Remote magnetic navigation is recognized as an important method for delivery of ablation therapy for these patients due to the ability of the flexible magnetic catheter to carefully map the diseased tissue without inadvertently inducing abnormal ventricular rhythms. In a series of 110 patients that included all morphologies of VT, 85% of patients treated with magnetic ablation were free from VT at one year after the intervention and were exposed to statistically reduced levels of radiation when compared to non-magnetic VT ablations at the same center.[6] In patients with myocardial scarring from a previous heart attack who were receiving excessive shocks from an ICD, magnetic ablation was shown to be successful in reducing these shocks and demonstrated a 67% reduction in imaging radiation needed to complete the procedure compared to a historical non-magnetic group.[7] For monomorphic idiopathic VT which may originate in thin-walled tissues, magnetic ablation offers catheter flexibility, steering accuracy and reproducibility to navigate to a desired location with a low probability of perforating the myocardium.[8]
Drugs such as amiodarone or procainamide may be used in addition to defibrillation to terminate VT while the underlying cause of the VT can be determined. As hypomagnesia is a common cause of VT, stat dose magnesium sulphate can be given for torsades or if hypomagnesemia is found/suspected.
Long term anti-arrhythmic therapy may be indicated to prevent recurrence of VT. Beta-blockers and a number of class III anti-arrhythmics are commonly used.

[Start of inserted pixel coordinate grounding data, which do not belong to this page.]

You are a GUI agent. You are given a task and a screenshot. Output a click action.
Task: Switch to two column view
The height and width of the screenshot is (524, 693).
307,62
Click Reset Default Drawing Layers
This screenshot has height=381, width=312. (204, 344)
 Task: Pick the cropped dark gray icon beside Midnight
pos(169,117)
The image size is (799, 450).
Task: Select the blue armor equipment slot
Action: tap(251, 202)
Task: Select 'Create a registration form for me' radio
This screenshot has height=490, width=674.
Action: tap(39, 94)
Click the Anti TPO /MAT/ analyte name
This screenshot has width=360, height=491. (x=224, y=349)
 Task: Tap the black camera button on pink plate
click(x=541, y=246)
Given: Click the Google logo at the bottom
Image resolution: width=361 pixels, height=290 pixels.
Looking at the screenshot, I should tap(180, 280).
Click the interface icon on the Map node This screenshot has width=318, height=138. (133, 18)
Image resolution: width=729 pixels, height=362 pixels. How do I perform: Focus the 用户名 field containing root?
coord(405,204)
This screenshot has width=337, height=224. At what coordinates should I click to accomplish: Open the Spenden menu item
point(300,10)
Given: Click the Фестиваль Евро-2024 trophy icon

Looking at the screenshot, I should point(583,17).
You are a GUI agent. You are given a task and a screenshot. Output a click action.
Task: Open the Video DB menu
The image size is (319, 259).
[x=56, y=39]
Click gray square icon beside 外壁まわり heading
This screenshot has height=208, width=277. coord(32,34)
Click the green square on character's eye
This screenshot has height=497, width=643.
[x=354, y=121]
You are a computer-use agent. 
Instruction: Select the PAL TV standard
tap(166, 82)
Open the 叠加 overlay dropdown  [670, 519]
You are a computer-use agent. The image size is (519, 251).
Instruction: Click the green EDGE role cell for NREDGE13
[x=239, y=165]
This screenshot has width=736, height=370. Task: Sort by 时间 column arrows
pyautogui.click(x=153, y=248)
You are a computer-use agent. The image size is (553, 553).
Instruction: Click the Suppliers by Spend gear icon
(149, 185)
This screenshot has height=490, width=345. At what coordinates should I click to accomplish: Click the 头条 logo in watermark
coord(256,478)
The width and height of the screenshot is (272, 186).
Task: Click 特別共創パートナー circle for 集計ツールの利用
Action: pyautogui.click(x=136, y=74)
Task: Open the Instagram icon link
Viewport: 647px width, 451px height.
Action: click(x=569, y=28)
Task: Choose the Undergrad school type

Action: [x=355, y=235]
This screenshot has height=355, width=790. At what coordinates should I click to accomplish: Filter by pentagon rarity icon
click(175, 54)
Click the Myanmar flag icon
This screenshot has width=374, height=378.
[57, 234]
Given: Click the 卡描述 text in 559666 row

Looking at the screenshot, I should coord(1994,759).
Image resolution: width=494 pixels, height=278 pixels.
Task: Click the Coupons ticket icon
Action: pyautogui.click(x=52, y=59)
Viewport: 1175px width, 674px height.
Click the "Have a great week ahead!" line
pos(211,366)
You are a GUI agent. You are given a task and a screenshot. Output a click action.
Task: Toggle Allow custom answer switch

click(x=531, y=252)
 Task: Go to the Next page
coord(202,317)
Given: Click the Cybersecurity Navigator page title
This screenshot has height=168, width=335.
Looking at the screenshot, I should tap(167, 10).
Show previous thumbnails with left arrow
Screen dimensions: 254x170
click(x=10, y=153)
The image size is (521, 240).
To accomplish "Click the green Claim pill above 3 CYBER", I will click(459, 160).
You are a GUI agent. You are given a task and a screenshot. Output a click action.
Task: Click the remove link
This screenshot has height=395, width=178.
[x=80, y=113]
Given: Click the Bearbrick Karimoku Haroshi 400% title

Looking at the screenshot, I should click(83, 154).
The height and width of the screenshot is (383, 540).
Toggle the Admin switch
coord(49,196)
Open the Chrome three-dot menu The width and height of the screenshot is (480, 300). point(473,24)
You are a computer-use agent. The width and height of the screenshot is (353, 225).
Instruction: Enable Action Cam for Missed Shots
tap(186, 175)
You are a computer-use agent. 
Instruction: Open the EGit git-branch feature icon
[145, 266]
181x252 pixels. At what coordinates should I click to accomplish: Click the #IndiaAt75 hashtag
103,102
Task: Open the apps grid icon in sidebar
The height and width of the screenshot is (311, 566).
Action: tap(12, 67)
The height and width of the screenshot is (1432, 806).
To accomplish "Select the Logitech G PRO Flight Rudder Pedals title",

Lidocaine is now being replaced by amiodarone as the first line anti-arrhythmic treatment of VT.
The implantation of an ICD is more effective than drug therapy for prevention of sudden cardiac death due to VT and VF, but may be constrained by cost issues,(RDM) and well as patient co-morbidities and patient preference.
VT is frequently referenced in the 1970s television series Emergency!
In the 2006 film Casino Royale, the protagonist, James Bond, suffers ventricular tachycardia from intoxication of digitalis and goes into cardiac arrest.
"V-Tach" is what "The Satin Slayer" from the American soap opera All My Children used to kill his victims.[9]